Глава 7 «Проработка прошлого по-русски. Мобмемори в прозе Владимира Шарова» обнажает внутренние механизмы работы постсоветской памяти в посвященном сталинизму романе «Царство Агамемнона» (Шаров, 2018b). Эта глава начинается с сопоставления «Царства Агамемнона» с романом Джонатана Литтелла о Холокосте «Благоволительницы» [Les Bienveillantes] (Littell, 2006). Нашумевший роман Литтелла положил начало «эпохе палачей» — переносу внимания с опыта жертвы на опыт палача, в то время как «Царство Агамемнона» воплотило механизм формирования постсоветской памяти палачей. Герои Шарова, пытающиеся найти смысл в русской и советской истории, воспроизводят взгляды на террор, выраженные в исторических трудах Шарова, согласно которым муки и гибель невинных образуют коллективную религиозную жертву «Святой Руси», дающую живым шанс на спасение. Это «тайное знание» скрытых механизмов истории представляет собою важную часть постсоветской мобмемори. В последней части этой главы рассматривается альтернативный подход к памяти сталинизма, представленный в романе Дмитрия Быкова «Оправдание» (Быков, 2001).
В заключительном разделе книги обсуждаются видение истории, присущее российским ультраправым доктринам, и влияние эсхатологии на путинизм. Оспаривая представление о том, что постсоветская Россия воспроизводит либо фашистскую, либо советскую систему, я определяю путинизм как репрессивный режим нового типа, превращающий современное рабство и коррупцию в российскую повседневность. Насаждая память палачей и преобразуя воспоминания о государственном терроре в мобмемори, путинизм восполняет отсутствие собственной идеологии этими новыми способами узаконения социального неравенства и эскалации репрессий.
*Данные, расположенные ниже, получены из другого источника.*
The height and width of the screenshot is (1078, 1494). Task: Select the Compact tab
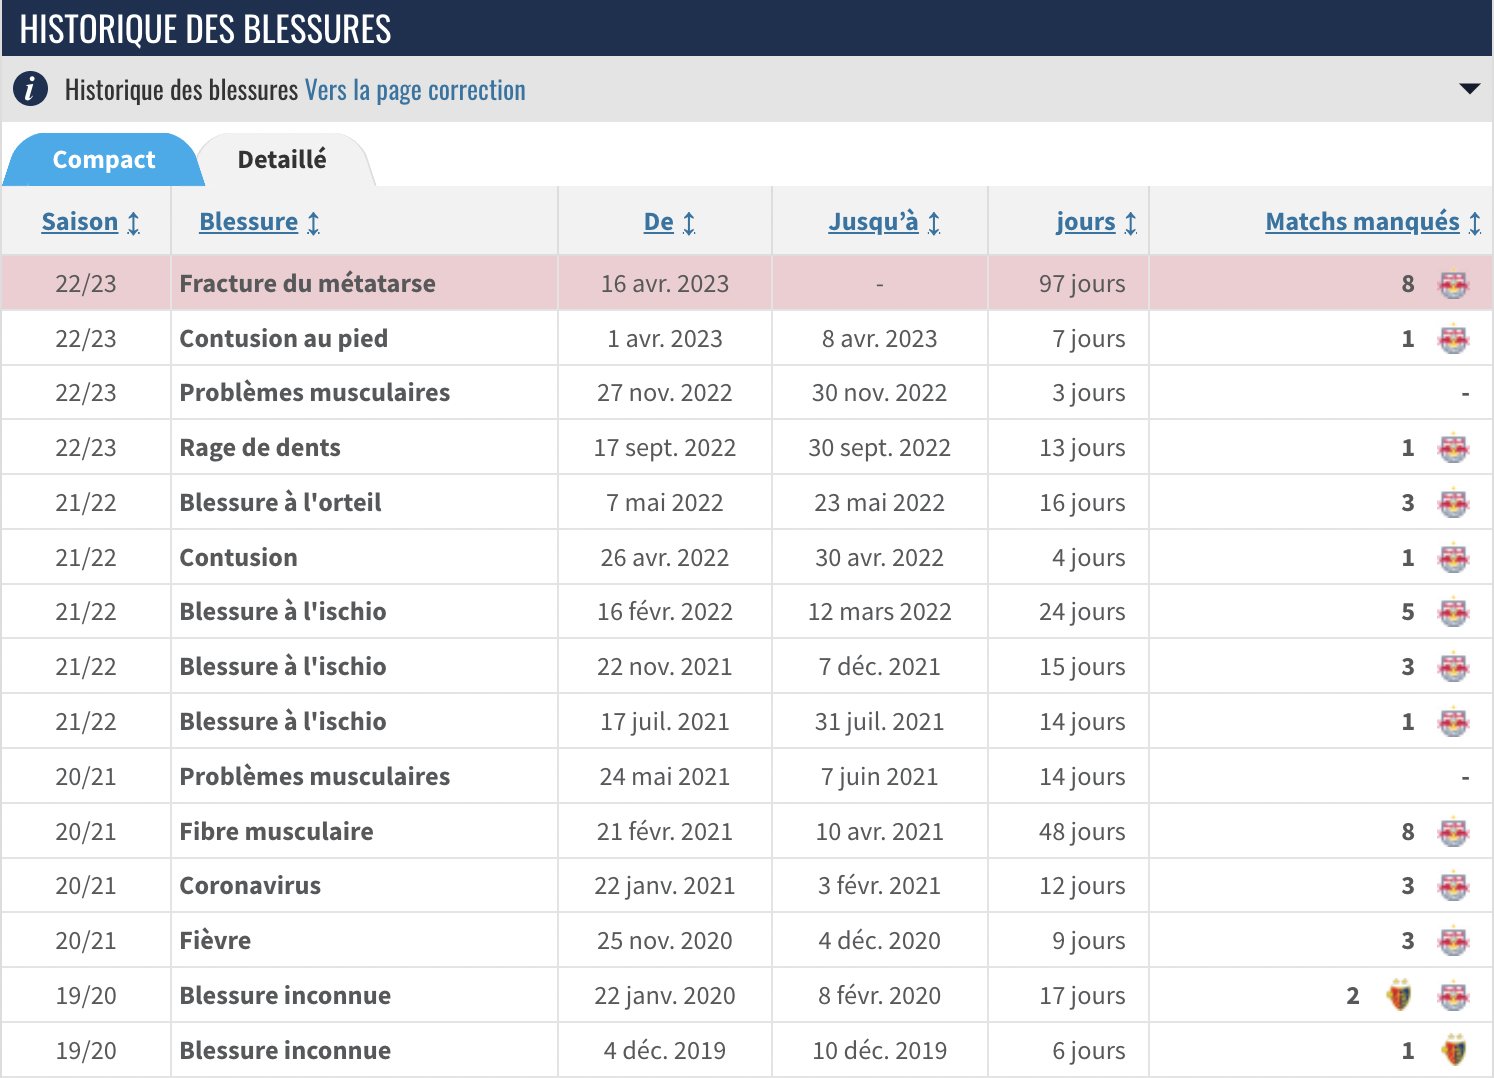pyautogui.click(x=104, y=160)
Эсхатологические ожидания, формирующие путинскую риторику ядерного шантажа, также распространены среди русских писателей, ультраправых активистов, православного духовенства и сектантов, «прагматическая эсхатология» которых льет воду на мельницу крестового похода за восстановление Российской империи — «Третьего Рима». Вера России в Апокалипсис находит свои параллели в популярности апокалиптических и постапокалиптических жанров в западной популярной культуре, а также в критике гуманизма, пропагандируемой разнообразными политическими, религиозными и философскими учениями. Нынешнее увлечение гибелью человечества — безошибочный признак неомеди-евального мышления и проявление кризиса будущего — выявляет принципиально важный аспект глобального кризиса демократии.